**Required action:** Write the records out again in full, word for word.
*** Exercise inputs ***
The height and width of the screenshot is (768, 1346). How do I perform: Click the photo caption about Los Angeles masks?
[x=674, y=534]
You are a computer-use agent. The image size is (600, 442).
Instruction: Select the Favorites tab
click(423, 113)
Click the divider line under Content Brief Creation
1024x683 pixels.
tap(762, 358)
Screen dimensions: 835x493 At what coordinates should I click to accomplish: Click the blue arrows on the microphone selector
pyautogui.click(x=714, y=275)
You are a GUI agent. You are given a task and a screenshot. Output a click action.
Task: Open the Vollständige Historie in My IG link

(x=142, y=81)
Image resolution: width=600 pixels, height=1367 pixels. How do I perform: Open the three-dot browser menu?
*** End of Exercise inputs ***
**Answer to this task:**
The height and width of the screenshot is (768, 1346). How do I perform: Click the photo caption about Los Angeles masks?
[x=674, y=534]
You are a computer-use agent. The image size is (600, 442).
Instruction: Select the Favorites tab
click(423, 113)
Click the divider line under Content Brief Creation
1024x683 pixels.
tap(762, 358)
Screen dimensions: 835x493 At what coordinates should I click to accomplish: Click the blue arrows on the microphone selector
pyautogui.click(x=714, y=275)
You are a GUI agent. You are given a task and a screenshot. Output a click action.
Task: Open the Vollständige Historie in My IG link

(x=142, y=81)
Image resolution: width=600 pixels, height=1367 pixels. How do I perform: Open the three-dot browser menu?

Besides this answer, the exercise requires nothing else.